Every two weeks a group of volunteers gathers at the Grand Street subway station in Chinatown. Wearing yellow armbands that set them apart from the crowd, they offer to carry bags or to just be a helping hand to elderly riders.
“The Asian seniors themselves, even with all these Asian hate stuff [and] people getting attacked, they’re still taking the subway to the city,” Fulton Hou said, who helps to lead the group that’s trying to be a reassuring presence in a community weary of the rash of anti-Asian attacks in the city.
“Even the first instances where an Asian women was attacked was here at Grand Street station back in 2020, and there's just been so many where someone's been pushed down the staircase at a subway station," Hou said.
The organization is called T.C.B.U.A., an acronym for They Cant Burn Us All. The death of Michelle Go in Jan. inspired their subway outreach. The 40-year-old was pushed onto the tracks at the Times Square 42nd Street station.
“The name itself originates from back in 2020. There was an 89-year-old Asian grandmother who was set on fire in Brooklyn. At the time, people spoke about the rise of anti Asian violence and I don’t think there was any case as egregious as that one yet,” Hou said.
For Raymond Yu that was a tipping point. The rapper and activist also goes by the name China Mac. He founded the group by issuing a call to action on his YouTube page.
“Growing up, I was always taught not to speak up. I was taught to just mind my business,” Yu said. “When I saw something happening and all these occurrences keep on happening, I saw that nobody else was speaking up.”
China Mac is overcoming a troubled past as a former gang member raised on the streets of Chinatown who served a prison sentence for attempted murder. The experience taught him hard lessons.
“I did more than ten years and in prison. I learned how to deal with people other than Asian people. I learned how to stand up for myself.

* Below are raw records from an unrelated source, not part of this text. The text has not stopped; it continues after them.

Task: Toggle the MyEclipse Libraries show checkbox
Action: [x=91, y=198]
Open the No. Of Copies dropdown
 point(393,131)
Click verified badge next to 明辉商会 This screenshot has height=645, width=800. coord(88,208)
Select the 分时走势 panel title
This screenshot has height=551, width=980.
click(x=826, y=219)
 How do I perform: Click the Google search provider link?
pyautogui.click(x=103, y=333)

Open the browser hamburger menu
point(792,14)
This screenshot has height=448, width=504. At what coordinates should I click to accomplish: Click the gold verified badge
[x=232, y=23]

I learned how to use my voice,” Yu said.
And, he also learned the value of building solidarity across marginalized communities which is one of the organizations stated goals.

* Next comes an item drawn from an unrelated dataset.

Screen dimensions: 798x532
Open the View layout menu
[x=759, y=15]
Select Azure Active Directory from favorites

“African Americans and Asian people we’re going through hard times, but we don’t have enough dialogue amongst each other.” Yu said. “That’s why it’s so imperative to show the people empathy and to show the people that we need to care about each other.”
TCBUA secretary Amy Zhang says it’s all to make this community safer.
“Right now, it’s more personal because for example I’m seeing Christina Yuna Lee, her memorial is right there,” Zhang said. “For me, I feel like it’s my brothers and sisters, even if we’re not necessarily related.”
Along with the street campaign, TCBUA is part of an effort to get Asian language accessibility on the Citizen app to keep the community informed. And, as a young organization they’re still working out the logistics of recruiting more volunteers that can be a ongoing presence here and in other parts of the city.
“I think that the seniors do appreciate it and in the past few weeks that we’ve been out here they’ve expressed gratitude for it,” Hou said.
But, members like Hou are determined to find a way. Like Zhang said, it’s personal.
“I think about my grandpa all the time,” Hou said. “I just want to do him proud. He’s not here now but I think he would have wanted me to help out the community.”